Oscar Augustus Constantine Lund (May 21, 1885 – May 2, 1963) was a Swedish-born silent film actor, screenwriter and director of the American and Swedish motion picture industry.

Biography
Oscar A. C. Lund was born May 21, 1885 in Gothenburg, Sweden, the son of Swedish actor and theater director Carl Ludvig Lund (1858–1893). He emigrated in 1900 to the United States. Lund joined the burgeoning motion picture industry, directing his first film in 1912 titled The Wager. The following year, Lund filmed The Great Unknown in Canada .

Lund also wrote the screenplay as well as acted in many of the films he directed. In 1917 he wrote  Mother Love and the Law based on a real life child-custody case in Illinois.

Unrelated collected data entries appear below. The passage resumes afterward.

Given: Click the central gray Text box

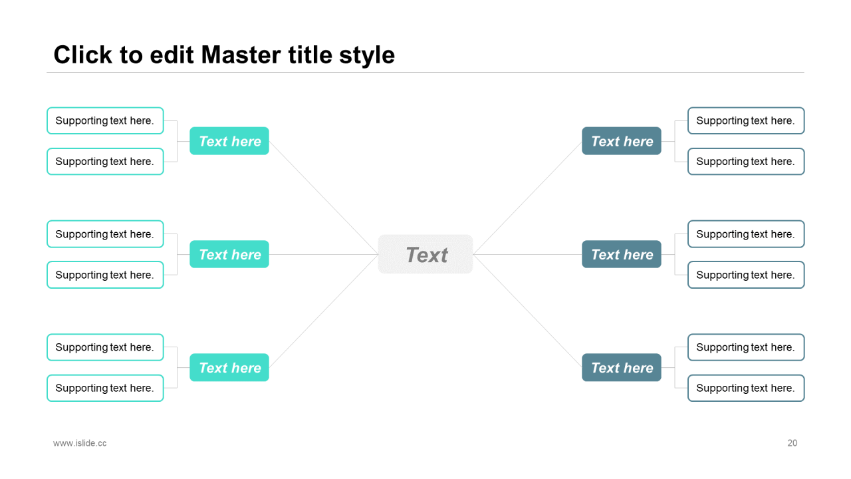Looking at the screenshot, I should 426,254.
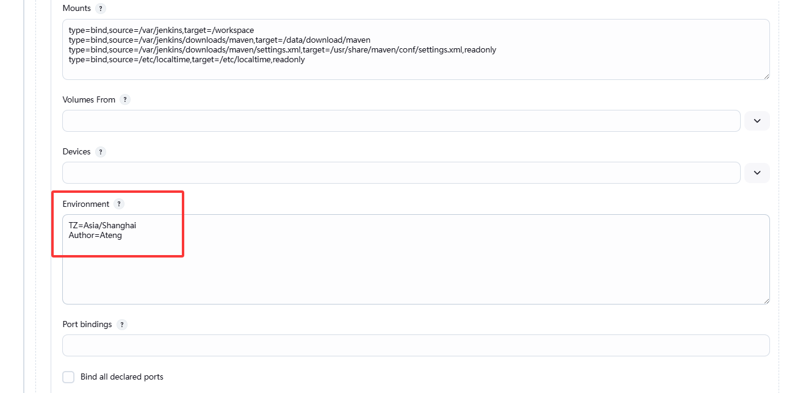The height and width of the screenshot is (393, 806).
Task: Open the Mounts help tooltip icon
Action: click(101, 9)
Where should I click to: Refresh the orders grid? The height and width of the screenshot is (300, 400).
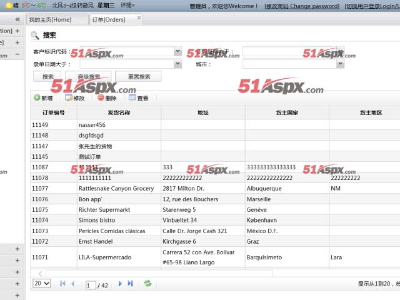[148, 284]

Between 1912 and 1924, Lund directed more than 60 films in the United States. These included the first feature film made by the New Jersey based U.S. division of the French Éclair Film Company in 1914 titled Into the Wilderness. He was a director and writer  for Together (1918),  The Nature Girl (1918) and Peg of the Pirates (1918). He frequently worked with director and screenwriter B. A. Rolfe (1879–1956) and with the British actress Barbara Tennant (1892–1982), directing her in more than half a dozen films.

Lund returned to Sweden in 1931, and to filmmaking, directing his first and only talkie, a Swedish language film titled Kärlek och dynamit (1933).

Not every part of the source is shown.